A paramedic was pulling the back doors of the second ambulance closed as she approached.
"Oh, please, let me ride along," she begged. "He is an old friend, and he has no one else."
The paramedic hesitated for a moment, then reached a hand down to help her up the little step and closed the door.
Huddlestone lay there, a pile of rumpled clothes, his face obscured by an oxygen mask.
Mrs. Murchent took the seat the paramedic offered her, across from his own. She took one of Huddlestone's limp, soot-blackened hands.
"Billy, Billy, it's me, Lavinia. Do you remember? Do you remember our garden?"
The old man's breathing was shallow, interrupted now and then with a hiccup, as if gasping for air. The paramedic adjusted the oxygen flow and held a stethoscope to Huddlestone's chest.
"Is he going to live?" she asked anxiously.
"It depends on how much smoke he inhaled. But we'll do our best." The paramedic tried to look cheerful.
Lavinia edged closer and squeezed the old man's hand.
"Billy, Billy. Don't die on me now. Remember.
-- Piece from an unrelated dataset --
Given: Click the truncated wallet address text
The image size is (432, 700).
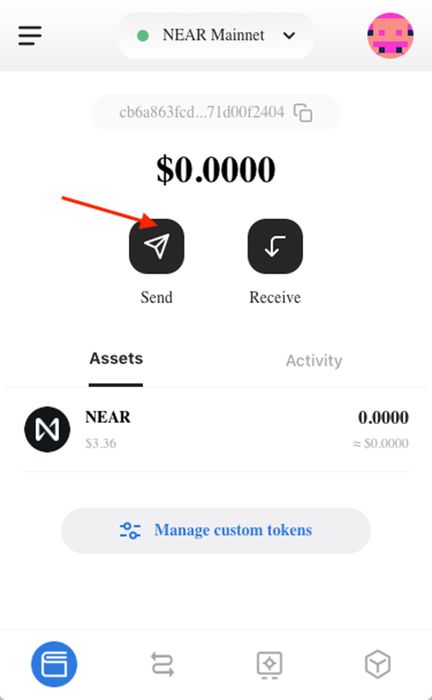Looking at the screenshot, I should click(202, 112).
'You are the emerald which brings rejoicing,
The ruby to brighten and comfort the heart

She felt rough fingers move against her own, and slowly the old, grizzled head turned toward her. Heavy eyelids raised no more than enough to reveal eyes that gleamed like a sliver of moonlight on water. His lips moved, and she thought she heard a whisper of her name. She leaned in closer. The lips moved again, and the words came out, soft but clear and clean.

"You are the true sapphire
That can heal and end all my sufferings.